Requirements – Please print every entry below word for word, changing nothing.

━━ Records provided ━━

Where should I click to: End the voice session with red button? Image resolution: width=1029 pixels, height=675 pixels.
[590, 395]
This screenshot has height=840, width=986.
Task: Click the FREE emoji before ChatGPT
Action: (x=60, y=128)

━━━

Result –
Where should I click to: End the voice session with red button? Image resolution: width=1029 pixels, height=675 pixels.
[590, 395]
This screenshot has height=840, width=986.
Task: Click the FREE emoji before ChatGPT
Action: (x=60, y=128)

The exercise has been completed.